Волки превращают мертвецов – в волков, выучивая их пляске волков. Один из волков говорит герою: «Когда ты вернешься домой, научи людей нашей пляске». Волки дарят герою стрелу, которая убивает оленя.
Вот ради чего уходили в область смерти к тотемному предку-хозяину ( ИК, с. 78). Чтобы жить. Чтобы охотиться.
Человек хотел есть. Он умел только одно – идти в лес и охотиться. Скажем, на оленей. Но мир леса – это не только мир обычных животных. Хозяевами леса являются необычные животные – первопредки людей, к которым отправляется человек после смерти. Первопредки ( например, волки) превращают всех умерших людей в таких же как они – особенных животных.
Эти особенные животные (мертвецы-люди) могут пустить человека в лес, а могут и не пустить. Могут помочь охотиться, а могут и помешать. Самый главный зверь – хозяин леса и мира мертвых – это и есть «яга», он охраняет вход в лес , то есть вход в мир мертвых –особых животных, которые хозяева остальных обычных смертных зверей, которых можно есть.
Миф воссоединяет оба мира. Возникает понятный дружественный мир людей и животных, в которых превратили мертвых людей.
Пропп пишет, что лес в сказке потому дремучий, что вызывает дремоту и сон. Тот, кто засыпает в избушке Яги, пожирается.
Мертвые не спят. Засыпая, герой выдает себя: он живой, он чужой.
Охотник должен притвориться мертвым. Может быть, к этому готовит инициация. Может быть, обряд инициации учит на время охоты становиться мертвым и попадать под юрисдикцию хозяина леса, а, значит, свободно владеть обычными животными, охотиться на них и не быть сожранным мертвецами – духами леса, особыми, священными животными, людьми, умершими и в лесу ( там же, где и дичь) превращенными в животных.
Живые пахнут, зевают и спят, смеются. Страж, отделяющий царство мертвых (место охоты) от царства живых (место жизни) должен по запаху, сну и смеху определить, какой пришелец перед ним: мертвый или живой.
Замереть, притвориться мертвым, получить пропуск в мир мертвых ( в лес) и в качестве мертвеца поохотиться там, сговорившись с одними силами леса, победив другие – вот историческая первооснова сказки.
Хитрость будущей сказки не в обряде инициации ( в нем нет ничего сказочного), а в самом живом, реальном ( а не ритуальном) действии человеческой охоты ( исполнения желания).
Эта хитрость рождающегося сказочного Разума, вступающего в сговор с силами леса и в диалог (спор и согласие) с силами ритуала инициации.
Бытовая сказка о хитром герое (Балде) и волшебная сказка поэтому очень похожи.

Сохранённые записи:
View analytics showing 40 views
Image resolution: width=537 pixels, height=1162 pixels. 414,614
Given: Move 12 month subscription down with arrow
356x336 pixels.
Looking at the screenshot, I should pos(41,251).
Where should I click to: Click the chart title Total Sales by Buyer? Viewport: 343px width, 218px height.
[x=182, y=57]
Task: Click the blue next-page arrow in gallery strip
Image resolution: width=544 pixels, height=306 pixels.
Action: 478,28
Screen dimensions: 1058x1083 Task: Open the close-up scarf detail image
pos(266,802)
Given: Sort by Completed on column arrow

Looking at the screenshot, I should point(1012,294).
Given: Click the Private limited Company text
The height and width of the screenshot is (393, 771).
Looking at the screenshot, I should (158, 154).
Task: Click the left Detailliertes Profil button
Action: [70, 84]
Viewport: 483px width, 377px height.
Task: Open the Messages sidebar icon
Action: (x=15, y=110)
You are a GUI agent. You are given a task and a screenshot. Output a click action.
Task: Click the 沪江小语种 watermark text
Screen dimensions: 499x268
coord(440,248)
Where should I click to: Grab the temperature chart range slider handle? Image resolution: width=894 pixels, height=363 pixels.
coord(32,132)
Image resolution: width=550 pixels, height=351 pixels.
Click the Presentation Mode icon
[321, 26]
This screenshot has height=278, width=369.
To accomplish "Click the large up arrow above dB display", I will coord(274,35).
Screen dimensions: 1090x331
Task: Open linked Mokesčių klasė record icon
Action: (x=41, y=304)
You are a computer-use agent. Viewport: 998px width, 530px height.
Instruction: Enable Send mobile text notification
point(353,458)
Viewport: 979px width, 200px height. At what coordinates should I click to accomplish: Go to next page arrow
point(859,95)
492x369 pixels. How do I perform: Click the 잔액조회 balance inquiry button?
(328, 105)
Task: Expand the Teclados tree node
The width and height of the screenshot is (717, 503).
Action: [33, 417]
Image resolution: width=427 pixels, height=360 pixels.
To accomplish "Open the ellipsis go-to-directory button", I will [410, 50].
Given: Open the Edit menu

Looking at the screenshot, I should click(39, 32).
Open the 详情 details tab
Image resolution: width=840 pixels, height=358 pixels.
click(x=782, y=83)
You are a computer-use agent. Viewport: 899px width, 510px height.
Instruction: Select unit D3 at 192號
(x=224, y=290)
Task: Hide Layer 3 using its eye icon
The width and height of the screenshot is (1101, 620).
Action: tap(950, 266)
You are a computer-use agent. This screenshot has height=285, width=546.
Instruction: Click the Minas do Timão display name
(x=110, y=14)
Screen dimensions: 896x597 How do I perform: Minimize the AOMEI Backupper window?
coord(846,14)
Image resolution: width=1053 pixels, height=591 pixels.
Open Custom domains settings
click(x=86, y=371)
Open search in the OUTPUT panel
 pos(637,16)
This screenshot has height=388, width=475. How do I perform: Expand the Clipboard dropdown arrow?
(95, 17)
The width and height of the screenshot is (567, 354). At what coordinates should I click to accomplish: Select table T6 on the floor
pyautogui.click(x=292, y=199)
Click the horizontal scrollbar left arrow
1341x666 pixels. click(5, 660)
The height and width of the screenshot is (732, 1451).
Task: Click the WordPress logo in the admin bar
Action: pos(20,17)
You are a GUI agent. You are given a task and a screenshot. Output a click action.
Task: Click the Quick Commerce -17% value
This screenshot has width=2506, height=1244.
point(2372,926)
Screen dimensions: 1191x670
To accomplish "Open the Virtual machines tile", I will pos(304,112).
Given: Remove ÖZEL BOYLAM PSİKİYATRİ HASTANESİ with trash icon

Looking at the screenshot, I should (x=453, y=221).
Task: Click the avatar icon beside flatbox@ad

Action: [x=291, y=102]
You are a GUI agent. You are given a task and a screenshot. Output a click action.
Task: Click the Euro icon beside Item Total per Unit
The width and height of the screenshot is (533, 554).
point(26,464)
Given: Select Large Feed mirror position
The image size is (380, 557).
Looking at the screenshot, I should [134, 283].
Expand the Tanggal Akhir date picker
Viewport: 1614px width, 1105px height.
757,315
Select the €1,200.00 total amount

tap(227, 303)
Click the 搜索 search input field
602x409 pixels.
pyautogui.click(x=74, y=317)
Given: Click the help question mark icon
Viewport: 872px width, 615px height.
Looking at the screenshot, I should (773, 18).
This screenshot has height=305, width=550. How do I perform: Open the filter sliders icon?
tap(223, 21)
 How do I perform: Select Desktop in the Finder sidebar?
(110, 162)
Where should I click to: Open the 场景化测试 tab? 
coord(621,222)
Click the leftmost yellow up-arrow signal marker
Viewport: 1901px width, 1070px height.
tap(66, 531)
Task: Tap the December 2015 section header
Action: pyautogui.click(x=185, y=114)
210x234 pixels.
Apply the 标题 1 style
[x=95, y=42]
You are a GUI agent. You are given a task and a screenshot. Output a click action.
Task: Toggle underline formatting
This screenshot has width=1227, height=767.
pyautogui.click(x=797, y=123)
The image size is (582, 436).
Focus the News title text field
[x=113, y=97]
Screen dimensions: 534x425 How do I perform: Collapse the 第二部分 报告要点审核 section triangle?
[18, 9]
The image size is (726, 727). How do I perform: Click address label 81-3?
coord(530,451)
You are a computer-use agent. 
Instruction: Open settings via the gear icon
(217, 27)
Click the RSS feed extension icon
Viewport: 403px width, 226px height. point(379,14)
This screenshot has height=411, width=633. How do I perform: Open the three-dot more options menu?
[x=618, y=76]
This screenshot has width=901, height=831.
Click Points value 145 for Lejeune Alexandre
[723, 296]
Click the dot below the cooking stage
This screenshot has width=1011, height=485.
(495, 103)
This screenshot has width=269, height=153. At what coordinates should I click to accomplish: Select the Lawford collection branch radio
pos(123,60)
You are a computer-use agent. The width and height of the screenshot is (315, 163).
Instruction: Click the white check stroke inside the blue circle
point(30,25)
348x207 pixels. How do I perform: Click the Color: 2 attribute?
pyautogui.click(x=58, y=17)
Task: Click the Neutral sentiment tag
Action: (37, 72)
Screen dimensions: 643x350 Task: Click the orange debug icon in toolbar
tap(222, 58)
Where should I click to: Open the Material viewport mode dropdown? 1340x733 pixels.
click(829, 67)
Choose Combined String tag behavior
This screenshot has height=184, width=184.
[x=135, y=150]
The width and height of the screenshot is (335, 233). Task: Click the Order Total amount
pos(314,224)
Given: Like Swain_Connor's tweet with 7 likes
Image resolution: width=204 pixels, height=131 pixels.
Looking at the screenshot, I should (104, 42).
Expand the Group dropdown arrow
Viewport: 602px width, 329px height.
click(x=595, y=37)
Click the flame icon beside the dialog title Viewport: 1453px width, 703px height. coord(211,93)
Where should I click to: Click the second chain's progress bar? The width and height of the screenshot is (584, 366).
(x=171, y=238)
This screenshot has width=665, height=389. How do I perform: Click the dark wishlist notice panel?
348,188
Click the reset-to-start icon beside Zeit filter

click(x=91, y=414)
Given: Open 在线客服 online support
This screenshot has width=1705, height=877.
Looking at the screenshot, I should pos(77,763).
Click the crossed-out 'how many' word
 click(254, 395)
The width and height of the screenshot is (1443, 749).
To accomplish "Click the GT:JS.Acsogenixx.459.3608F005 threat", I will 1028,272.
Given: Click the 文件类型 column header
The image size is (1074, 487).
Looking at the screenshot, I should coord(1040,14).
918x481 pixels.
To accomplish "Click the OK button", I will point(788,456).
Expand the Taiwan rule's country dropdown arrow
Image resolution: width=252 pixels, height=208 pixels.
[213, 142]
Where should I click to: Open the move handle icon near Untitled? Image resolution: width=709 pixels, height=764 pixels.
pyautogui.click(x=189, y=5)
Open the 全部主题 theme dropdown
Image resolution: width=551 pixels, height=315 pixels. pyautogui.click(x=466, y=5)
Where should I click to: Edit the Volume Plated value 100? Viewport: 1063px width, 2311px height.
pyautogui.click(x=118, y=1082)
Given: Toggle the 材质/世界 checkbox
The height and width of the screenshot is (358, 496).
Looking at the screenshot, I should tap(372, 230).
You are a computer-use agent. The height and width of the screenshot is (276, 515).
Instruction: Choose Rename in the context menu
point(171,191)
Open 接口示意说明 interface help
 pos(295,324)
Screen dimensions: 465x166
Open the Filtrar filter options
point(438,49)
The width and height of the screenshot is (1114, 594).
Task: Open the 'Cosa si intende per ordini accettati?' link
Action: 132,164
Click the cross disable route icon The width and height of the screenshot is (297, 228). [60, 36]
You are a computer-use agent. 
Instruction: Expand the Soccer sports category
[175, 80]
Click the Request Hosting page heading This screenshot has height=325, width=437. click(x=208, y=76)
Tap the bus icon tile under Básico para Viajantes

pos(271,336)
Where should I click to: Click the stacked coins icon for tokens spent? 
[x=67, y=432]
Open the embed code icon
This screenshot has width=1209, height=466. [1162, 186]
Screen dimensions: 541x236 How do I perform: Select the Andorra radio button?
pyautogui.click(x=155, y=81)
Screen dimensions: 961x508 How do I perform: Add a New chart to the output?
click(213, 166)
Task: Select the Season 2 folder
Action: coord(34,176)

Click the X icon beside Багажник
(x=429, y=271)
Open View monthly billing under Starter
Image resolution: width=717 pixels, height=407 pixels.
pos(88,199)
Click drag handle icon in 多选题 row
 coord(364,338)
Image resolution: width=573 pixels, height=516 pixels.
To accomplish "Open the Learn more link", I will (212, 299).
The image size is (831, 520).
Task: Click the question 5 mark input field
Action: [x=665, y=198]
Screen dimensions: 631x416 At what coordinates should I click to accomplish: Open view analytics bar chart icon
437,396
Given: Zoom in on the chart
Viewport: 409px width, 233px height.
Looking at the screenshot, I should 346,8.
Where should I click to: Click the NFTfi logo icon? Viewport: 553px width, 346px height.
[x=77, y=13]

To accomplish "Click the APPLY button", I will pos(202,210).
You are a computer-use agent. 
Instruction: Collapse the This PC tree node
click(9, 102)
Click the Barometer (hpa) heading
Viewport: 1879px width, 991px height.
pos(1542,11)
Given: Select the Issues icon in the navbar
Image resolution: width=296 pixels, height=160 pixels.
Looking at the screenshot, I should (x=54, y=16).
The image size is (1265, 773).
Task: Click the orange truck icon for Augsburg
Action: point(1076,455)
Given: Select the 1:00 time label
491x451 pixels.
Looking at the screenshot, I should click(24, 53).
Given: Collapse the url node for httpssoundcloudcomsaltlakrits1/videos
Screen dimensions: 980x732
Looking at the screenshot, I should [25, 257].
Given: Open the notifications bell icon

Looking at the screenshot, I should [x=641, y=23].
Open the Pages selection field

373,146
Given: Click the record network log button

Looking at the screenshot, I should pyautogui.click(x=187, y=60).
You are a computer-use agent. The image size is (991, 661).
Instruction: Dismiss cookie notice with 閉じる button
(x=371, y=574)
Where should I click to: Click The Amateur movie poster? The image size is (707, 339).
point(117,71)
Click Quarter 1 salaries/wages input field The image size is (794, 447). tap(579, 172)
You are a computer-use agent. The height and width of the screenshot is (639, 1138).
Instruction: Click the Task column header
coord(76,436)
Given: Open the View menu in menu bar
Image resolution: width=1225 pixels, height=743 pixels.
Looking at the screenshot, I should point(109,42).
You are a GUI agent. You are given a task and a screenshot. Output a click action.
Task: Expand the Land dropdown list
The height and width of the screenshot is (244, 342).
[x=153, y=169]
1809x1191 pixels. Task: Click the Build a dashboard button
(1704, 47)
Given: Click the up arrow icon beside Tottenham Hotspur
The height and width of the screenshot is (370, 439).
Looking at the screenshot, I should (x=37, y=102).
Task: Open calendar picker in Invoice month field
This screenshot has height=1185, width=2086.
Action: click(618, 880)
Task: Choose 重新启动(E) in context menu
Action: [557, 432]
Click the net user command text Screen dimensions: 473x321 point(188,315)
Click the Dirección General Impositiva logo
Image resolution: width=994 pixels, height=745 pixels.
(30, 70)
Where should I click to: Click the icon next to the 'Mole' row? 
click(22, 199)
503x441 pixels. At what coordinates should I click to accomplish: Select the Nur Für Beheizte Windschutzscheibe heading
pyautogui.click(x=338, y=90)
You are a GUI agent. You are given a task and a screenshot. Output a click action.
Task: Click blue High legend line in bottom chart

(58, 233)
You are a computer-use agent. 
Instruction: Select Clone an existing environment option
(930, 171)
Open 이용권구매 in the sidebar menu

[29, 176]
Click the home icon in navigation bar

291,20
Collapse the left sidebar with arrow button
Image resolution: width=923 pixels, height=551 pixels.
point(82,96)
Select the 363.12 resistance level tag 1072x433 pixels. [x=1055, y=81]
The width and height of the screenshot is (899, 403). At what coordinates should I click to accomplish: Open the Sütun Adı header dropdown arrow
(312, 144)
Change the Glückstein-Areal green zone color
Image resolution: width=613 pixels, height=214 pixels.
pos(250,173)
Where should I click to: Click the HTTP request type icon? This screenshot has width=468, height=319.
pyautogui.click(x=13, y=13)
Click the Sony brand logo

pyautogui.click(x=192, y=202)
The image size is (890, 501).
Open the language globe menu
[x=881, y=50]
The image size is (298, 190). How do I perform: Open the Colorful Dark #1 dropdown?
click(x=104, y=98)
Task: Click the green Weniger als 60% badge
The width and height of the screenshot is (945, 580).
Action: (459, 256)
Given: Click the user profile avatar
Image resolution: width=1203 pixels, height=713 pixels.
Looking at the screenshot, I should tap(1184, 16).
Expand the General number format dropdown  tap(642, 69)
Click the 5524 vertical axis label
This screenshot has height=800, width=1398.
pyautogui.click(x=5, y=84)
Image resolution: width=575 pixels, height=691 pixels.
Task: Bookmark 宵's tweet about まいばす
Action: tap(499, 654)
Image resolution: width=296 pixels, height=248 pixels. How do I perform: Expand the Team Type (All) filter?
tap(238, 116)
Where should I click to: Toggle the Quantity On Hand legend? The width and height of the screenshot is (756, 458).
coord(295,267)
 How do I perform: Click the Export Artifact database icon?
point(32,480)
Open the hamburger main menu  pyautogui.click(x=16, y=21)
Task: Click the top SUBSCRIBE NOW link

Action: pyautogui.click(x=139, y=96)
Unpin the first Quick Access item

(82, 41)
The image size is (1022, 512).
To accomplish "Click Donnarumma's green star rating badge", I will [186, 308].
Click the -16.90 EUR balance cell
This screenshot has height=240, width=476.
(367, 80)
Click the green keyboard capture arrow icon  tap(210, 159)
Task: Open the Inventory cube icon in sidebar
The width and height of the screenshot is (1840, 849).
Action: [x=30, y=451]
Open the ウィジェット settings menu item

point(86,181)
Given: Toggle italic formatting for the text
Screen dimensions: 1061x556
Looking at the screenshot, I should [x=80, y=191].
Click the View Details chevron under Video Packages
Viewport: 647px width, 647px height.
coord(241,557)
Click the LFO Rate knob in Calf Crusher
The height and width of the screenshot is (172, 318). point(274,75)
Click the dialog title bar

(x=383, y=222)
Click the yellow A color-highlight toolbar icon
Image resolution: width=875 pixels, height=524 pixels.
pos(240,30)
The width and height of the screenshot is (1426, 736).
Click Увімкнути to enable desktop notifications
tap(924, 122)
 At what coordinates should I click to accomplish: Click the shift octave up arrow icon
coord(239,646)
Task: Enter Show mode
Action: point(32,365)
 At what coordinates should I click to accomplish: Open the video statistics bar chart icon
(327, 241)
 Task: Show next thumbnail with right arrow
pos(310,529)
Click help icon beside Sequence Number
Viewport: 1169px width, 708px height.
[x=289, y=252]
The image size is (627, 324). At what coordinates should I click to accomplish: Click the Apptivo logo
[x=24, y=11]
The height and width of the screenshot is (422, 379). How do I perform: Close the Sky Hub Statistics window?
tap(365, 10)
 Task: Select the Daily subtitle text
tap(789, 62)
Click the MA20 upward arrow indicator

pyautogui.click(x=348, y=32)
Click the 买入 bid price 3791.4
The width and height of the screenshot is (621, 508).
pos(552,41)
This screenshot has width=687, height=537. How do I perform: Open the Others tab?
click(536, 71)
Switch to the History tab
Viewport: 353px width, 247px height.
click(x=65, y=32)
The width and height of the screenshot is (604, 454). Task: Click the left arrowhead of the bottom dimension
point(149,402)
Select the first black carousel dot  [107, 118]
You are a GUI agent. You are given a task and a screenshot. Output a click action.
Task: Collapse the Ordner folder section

**УСЛОВИЕ ЗАДАНИЯ:**
Воспроизведите без изменений фрагмент текста о происхождении сказки между словами «Живые пахнут, зевают» и «мертвый или живой.» включительно.

**РЕШЕНИЕ ЗАДАЧИ:**
Живые пахнут, зевают и спят, смеются. Страж, отделяющий царство мертвых (место охоты) от царства живых (место жизни) должен по запаху, сну и смеху определить, какой пришелец перед ним: мертвый или живой.